EXERCISE PROMPT: Copy out exactly the lines from the one containing "Where should I click to: Click the blue" to the last line of the records below, both included, and leave out any pictures.

[Opening MATERIAL PROVIDED section]

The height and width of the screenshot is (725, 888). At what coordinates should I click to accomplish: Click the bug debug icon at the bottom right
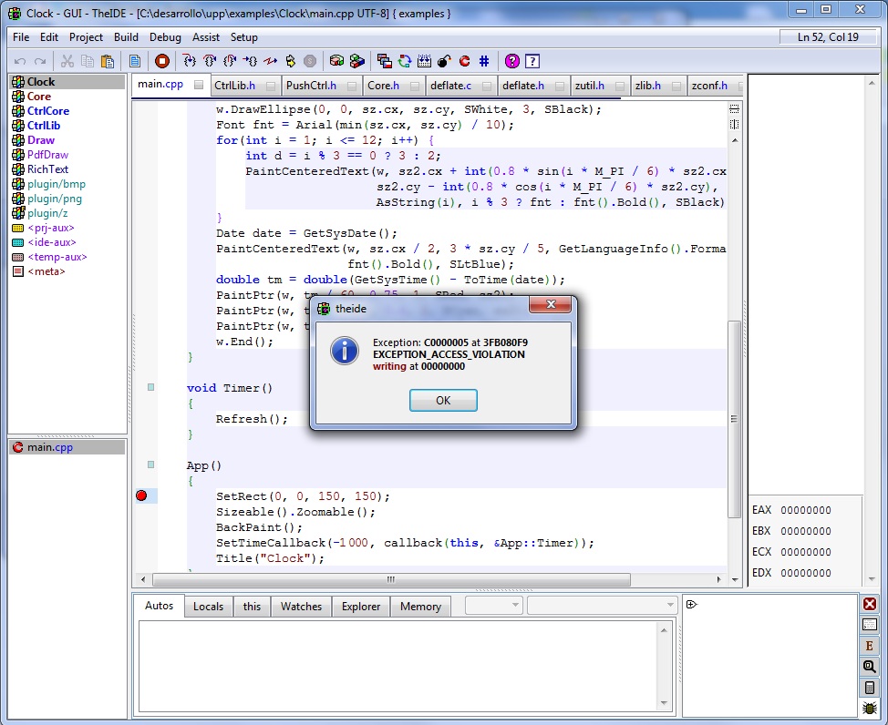pos(870,709)
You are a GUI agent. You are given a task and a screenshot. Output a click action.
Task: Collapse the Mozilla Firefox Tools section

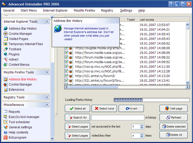tap(47, 72)
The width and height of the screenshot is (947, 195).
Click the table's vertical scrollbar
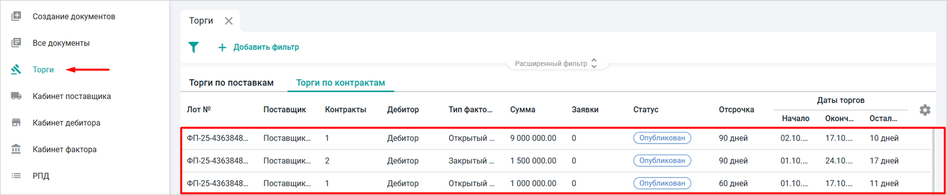(933, 160)
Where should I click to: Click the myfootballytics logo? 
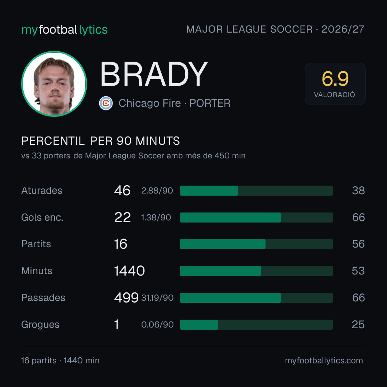point(65,30)
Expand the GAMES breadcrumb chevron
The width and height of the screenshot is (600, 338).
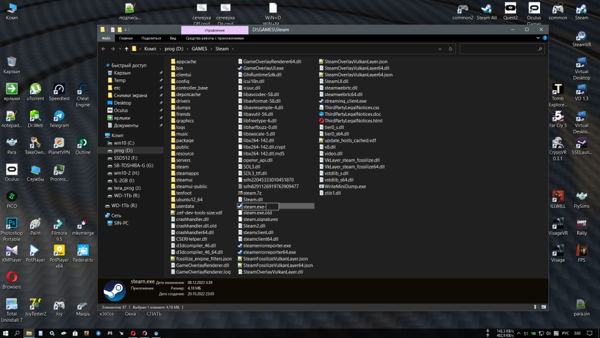pos(211,49)
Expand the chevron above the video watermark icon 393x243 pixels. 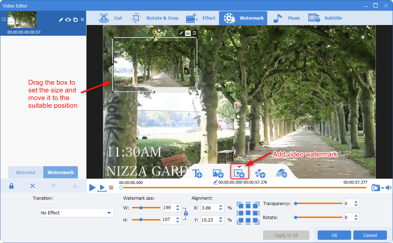(239, 167)
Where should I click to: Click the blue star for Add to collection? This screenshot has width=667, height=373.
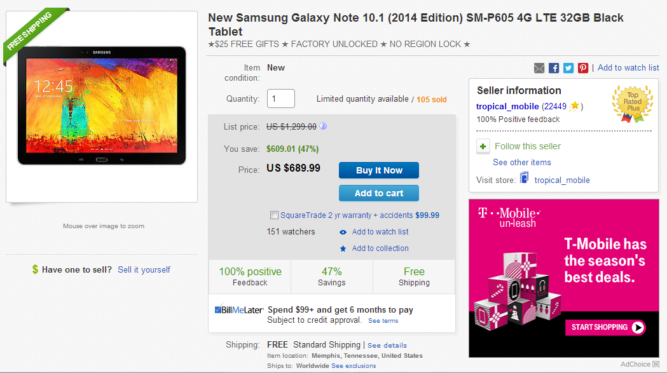pos(344,248)
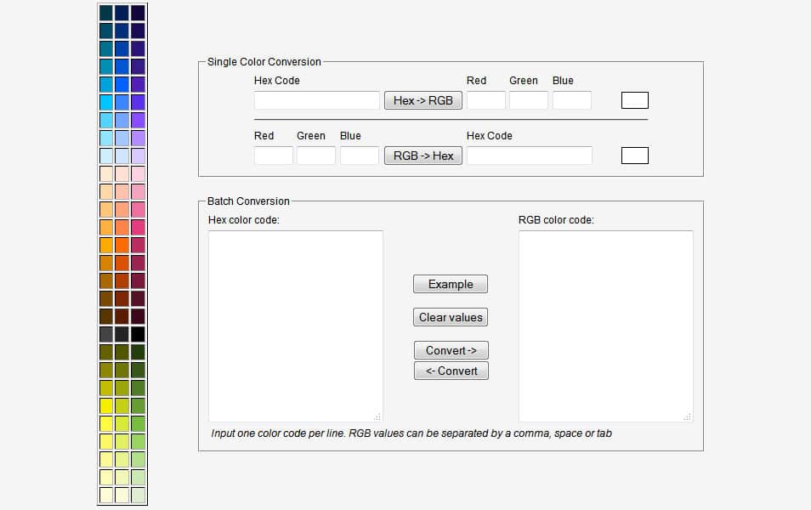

[Closing MATERIAL PROVIDED section]

YOUR RESPONSE:
Where should I click to: Click the blue star for Add to collection? This screenshot has width=667, height=373.
pos(344,248)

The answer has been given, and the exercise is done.